A crise fiscal, que a equipe chefiada pelo ministro Paulo Guedes não conseguiu debelar nem ao menos atenuar, tende a piorar com a passagem do controle do Orçamento para a chefia da Casa Civil, hoje ocupada por um notório membro do Centrão, o ministro Ciro Nogueira. Mudanças nas regras que limitam os gastos, como o rompimento dissimulado do teto de gastos e o calote de dívidas reconhecidas pela Justiça (os precatórios), estão entre as artimanhas do governo para tentar mostrar alguma consistência em sua política fiscal.
Além de prejudiciais para o equilíbrio das contas, artifícios como esses são insuficientes. Como ocorre há anos, parte dos problemas tem sido resolvida com o corte de investimentos, pois é a conta que o governo pode manipular com mais liberdade. Neste ano, o Dnit disporá de R$ 6,2 bilhões. Em 2012, a disponibilidade era de R$ 9 bilhões; em 2014, de R$ 10,7 bilhões. São valores nominais. Se os dispêndios dos anos anteriores forem corrigidos pela inflação, a perda será muito mais acentuada.
Num país em que a movimentação de mercadorias e pessoas é feita predominantemente por rodovias (esse modal responde por mais de 60% da carga movimentada em território nacional), o ônus da deterioração da malha rodoviária é alto. Custos maiores com combustível e manutenção dos veículos são um deles. Lentidão é outro. Há também mais despesas com acidentes que poderiam ter sido evitados se as estradas fossem melhores.
A mais recente pesquisa da CNT constatou que quase um quarto da malha rodoviária brasileira pavimentada está em estado péssimo (6,9%) ou ruim (16,3%). Somando-se os trechos considerados apenas regulares, chega-se a 61,8% das rodovias com qualidade insatisfatória. Boa parte dos trechos considerados em condições boas ou ótimas é de responsabilidade de operadoras privadas, o que é, há muito tempo, uma prova de que, num país com o setor público em contínua crise financeira, a privatização é ainda mais vital do que em outros.
Mas, apesar do discurso privatizante com que o governo tem conseguido encantar quem está disposto a ser encantado por falsas promessas, pouco se avançou nas privatizações das rodovias federais nos últimos anos. Para este ano, a meta do Ministério da Infraestrutura é realizar o leilão de 14 rodovias. É um objetivo desafiador em ano eleitoral, sobretudo por envolver projetos de investimentos que ultrapassam R$ 80 bilhões. É sabido que o mercado de potenciais interessados é muito concentrado e boa parte já administra rodovias que exigirão investimentos pesados nos próximos anos.

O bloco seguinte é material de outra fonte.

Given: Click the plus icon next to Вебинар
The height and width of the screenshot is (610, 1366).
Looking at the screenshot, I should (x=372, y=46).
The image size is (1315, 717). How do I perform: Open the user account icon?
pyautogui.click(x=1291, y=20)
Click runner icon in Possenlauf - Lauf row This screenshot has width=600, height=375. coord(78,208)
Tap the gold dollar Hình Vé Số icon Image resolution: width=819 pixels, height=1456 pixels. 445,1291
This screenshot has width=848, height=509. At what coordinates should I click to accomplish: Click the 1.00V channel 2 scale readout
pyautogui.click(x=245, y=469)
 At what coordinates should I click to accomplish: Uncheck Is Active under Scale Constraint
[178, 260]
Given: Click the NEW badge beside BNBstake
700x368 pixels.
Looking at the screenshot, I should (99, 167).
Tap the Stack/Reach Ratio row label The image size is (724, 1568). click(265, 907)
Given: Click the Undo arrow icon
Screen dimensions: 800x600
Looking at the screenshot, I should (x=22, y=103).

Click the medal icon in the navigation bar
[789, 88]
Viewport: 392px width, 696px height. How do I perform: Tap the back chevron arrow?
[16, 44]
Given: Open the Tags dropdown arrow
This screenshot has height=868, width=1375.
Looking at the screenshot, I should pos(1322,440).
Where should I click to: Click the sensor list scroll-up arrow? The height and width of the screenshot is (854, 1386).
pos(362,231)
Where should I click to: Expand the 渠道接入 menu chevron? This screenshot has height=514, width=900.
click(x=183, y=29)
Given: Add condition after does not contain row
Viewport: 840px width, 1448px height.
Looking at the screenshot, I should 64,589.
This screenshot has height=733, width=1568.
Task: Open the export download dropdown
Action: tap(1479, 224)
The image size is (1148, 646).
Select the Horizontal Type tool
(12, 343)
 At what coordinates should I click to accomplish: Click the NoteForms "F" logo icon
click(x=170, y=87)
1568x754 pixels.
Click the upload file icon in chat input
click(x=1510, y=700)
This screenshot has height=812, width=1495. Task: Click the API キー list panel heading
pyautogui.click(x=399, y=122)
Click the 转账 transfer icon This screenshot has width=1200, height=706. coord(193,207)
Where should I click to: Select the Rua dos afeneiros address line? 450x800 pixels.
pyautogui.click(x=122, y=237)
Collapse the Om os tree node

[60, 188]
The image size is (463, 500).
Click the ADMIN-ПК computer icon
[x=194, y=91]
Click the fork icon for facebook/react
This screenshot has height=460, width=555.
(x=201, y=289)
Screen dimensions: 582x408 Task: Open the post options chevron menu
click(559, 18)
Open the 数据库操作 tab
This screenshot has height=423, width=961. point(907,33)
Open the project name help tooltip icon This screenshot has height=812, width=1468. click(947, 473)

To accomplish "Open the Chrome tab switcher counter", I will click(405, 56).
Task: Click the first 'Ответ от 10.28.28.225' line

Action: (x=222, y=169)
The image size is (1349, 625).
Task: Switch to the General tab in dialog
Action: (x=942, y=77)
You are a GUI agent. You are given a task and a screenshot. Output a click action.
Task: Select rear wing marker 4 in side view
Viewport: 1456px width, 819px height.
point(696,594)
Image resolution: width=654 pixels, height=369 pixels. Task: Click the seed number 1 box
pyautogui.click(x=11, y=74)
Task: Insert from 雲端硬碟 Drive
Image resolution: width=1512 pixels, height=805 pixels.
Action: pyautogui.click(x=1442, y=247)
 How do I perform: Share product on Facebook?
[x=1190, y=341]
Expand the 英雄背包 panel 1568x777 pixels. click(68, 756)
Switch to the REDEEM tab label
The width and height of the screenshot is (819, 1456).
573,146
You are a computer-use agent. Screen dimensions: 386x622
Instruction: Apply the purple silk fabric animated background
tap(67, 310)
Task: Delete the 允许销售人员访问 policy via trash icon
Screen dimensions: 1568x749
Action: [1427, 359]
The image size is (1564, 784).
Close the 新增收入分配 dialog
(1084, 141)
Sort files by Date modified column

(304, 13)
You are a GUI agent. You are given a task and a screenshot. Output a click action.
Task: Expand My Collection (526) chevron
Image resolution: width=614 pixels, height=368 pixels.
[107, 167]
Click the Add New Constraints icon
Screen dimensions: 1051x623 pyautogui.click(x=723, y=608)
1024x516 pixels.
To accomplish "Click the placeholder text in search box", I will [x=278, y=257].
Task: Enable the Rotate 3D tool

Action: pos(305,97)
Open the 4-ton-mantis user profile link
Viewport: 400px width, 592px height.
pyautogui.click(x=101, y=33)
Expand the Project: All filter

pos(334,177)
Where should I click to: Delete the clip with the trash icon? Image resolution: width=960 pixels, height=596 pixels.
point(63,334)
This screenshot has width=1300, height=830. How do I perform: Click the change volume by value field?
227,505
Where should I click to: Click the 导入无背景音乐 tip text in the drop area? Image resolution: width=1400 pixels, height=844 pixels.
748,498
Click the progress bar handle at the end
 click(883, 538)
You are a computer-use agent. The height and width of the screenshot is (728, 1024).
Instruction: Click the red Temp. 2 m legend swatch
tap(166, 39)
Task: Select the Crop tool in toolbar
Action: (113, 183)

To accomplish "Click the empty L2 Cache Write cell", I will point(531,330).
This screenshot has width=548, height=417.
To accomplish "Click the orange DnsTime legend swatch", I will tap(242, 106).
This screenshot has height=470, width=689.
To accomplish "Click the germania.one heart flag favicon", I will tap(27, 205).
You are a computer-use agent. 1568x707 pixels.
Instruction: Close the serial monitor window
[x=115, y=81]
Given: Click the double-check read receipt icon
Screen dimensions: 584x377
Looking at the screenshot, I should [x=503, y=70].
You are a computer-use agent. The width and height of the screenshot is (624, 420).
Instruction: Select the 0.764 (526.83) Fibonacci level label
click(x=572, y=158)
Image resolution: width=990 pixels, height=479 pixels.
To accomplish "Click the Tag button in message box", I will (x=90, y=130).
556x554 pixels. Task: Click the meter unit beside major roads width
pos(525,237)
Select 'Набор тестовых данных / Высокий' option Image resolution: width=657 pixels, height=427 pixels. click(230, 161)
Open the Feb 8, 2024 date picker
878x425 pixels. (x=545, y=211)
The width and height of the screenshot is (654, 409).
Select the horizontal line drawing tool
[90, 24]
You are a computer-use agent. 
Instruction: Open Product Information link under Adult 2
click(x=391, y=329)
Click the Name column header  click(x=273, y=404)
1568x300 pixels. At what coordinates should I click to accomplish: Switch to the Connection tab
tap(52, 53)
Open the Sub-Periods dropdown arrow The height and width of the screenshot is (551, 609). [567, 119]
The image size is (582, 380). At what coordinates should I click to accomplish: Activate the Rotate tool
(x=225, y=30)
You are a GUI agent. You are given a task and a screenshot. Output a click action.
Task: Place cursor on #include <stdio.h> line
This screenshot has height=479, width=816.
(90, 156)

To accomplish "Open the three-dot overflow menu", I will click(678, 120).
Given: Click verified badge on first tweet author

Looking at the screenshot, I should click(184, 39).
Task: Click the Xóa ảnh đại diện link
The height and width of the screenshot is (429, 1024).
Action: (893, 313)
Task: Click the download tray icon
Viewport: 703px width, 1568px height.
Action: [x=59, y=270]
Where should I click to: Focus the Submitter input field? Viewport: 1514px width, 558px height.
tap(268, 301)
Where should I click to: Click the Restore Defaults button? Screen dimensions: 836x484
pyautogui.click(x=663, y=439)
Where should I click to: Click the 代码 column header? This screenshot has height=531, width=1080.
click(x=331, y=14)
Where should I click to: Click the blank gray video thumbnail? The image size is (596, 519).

Se o programa de concessões do governo tiver êxito, cerca de 30% da malha rodoviária pavimentada ficará sob administração de empresas privadas, como mostrou o Estadão. Ainda assim, as rodovias sob responsabilidade do setor público continuarão largamente predominantes, exigindo constantes investimentos para evitar sua degradação.
Os investimentos totais previstos no Orçamento da União para 2022 são proporcionalmente os mais baixos de toda a história. Perdendo seguidamente sua capacidade de investir, por não ter programa de ação nem, muito menos, visão de longo prazo sobre as necessidades do País, o atual governo não consegue atrair investimentos privados no volume necessário. Se não mudar esse tipo de gestão, o Brasil estará condenando sua economia a um desempenho pífio nos próximos anos.